Weltweit hatten demnach 27 Prozent aller Frauen mindestens einmal seit dem Alter von 15 Jahren körperliche und/oder sexuelle Gewalt in ihrer Partnerschaft erlebt. Allein 2018 waren es rund 492 Millionen Frauen (13 Prozent), die in den vergangenen zwölf Monaten Gewalt erfahren hatten. In der jüngsten Altersgruppe von 15 bis 19 Jahren hatten etwa 24 Prozent der Frauen in ihrem Leben bereits solche Gewalterfahrungen gemacht.
»Die hohe Zahl junger Frauen, die Gewalt in Paarbeziehungen erleben, ist alarmierend, denn die Jugend und das frühe Erwachsenenalter sind wichtige Lebensabschnitte, in denen die Grundlagen für gesunde Beziehungen gelegt werden«, sagt die federführende Wissenschaftlerin Dr. Lynnmarie Sardinha von der WHO. »Die Gewalt, die diese jungen Frauen erleben, hat lang anhaltende Auswirkungen auf ihre Gesundheit und ihr Wohlbefinden.«
Die Forscher kommen zu dem Schluss, dass die Regierungen auf keinem guten Weg sind, das von den Vereinten Nationen formulierte Entwicklungsziel zu erreichen, Gewalt gegen Frauen und Mädchen bis 2030 zu beenden. »Obwohl diese Studie vor der Covid-19-Pandemie durchgeführt wurde, sind die Zahlen alarmierend. Und die Forschung hat gezeigt, dass die Pandemie Probleme, die zu Gewalt in der Partnerschaft führen, wie Isolation, Depressionen und Angstzustände sowie Alkoholkonsum, verschärft und den Zugang zu Hilfsdiensten erschwert hat«, sagt Studienleiterin Garcia-Moreno.
Am weitesten verbreitet ist Gewalt gegen Frauen in der Partnerschaft der Studie zufolge in Ozeanien (49 Prozent), am geringsten in Zentraleuropa (16 Prozent). In ärmeren Ländern ist sie generell häufiger als in reicheren. Für Deutschland sind in der Studie keine Zahlen genannt. Nach Angaben des Bundesfamilienministeriums wird auch hierzulande etwa jede vierte Frau mindestens einmal Opfer körperlicher oder sexualisierter Gewalt durch ihren aktuellen oder ihren früheren Partner.

## Probier es aus:
Gib aus dem Text über Gewalt in Partnerschaften das Stück wortgetreu wieder, das mit den Worten "Am weitesten verbreitet" anfängt und mit "ihren früheren Partner." aufhört. Das Material steht für sich und gehört nicht zum Text.

## Gegebene Angaben:

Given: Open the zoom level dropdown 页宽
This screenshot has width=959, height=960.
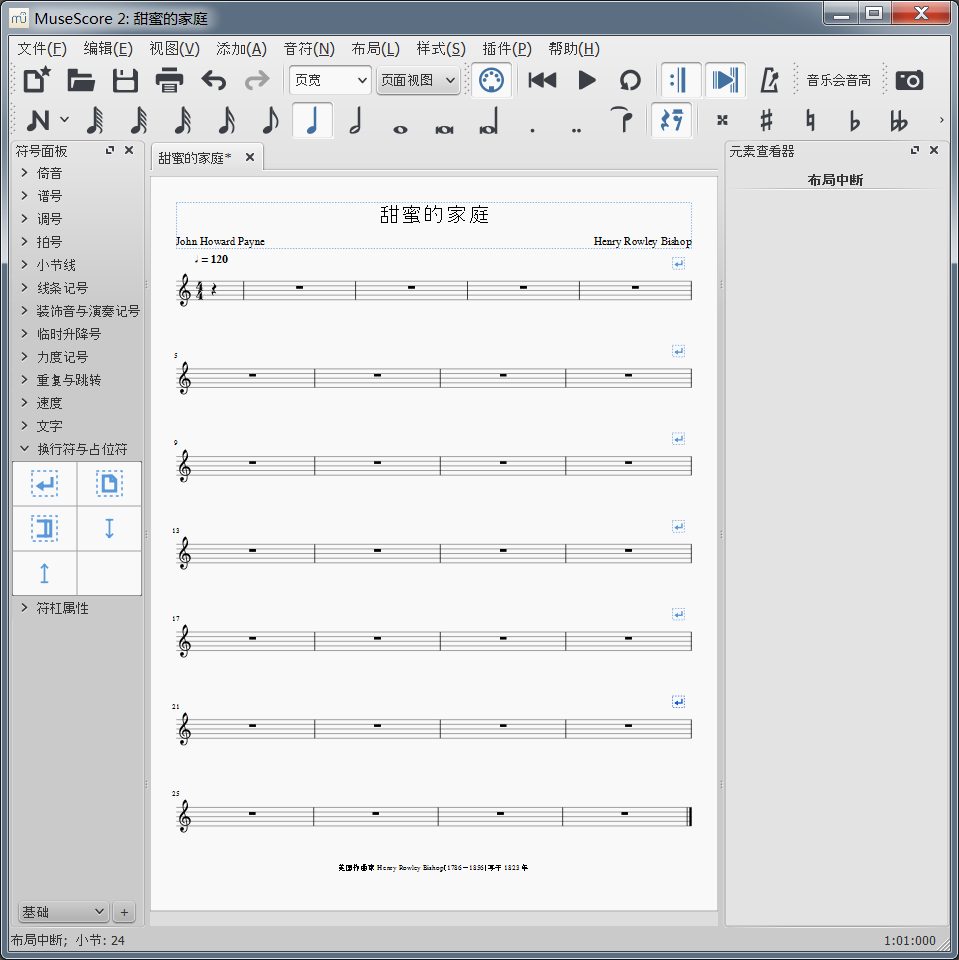Looking at the screenshot, I should click(330, 80).
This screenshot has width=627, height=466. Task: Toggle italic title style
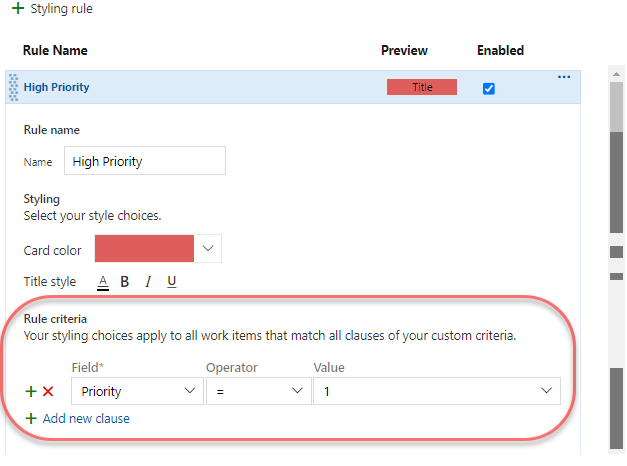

## Ergebnis der Übung:
Am weitesten verbreitet ist Gewalt gegen Frauen in der Partnerschaft der Studie zufolge in Ozeanien (49 Prozent), am geringsten in Zentraleuropa (16 Prozent). In ärmeren Ländern ist sie generell häufiger als in reicheren. Für Deutschland sind in der Studie keine Zahlen genannt. Nach Angaben des Bundesfamilienministeriums wird auch hierzulande etwa jede vierte Frau mindestens einmal Opfer körperlicher oder sexualisierter Gewalt durch ihren aktuellen oder ihren früheren Partner.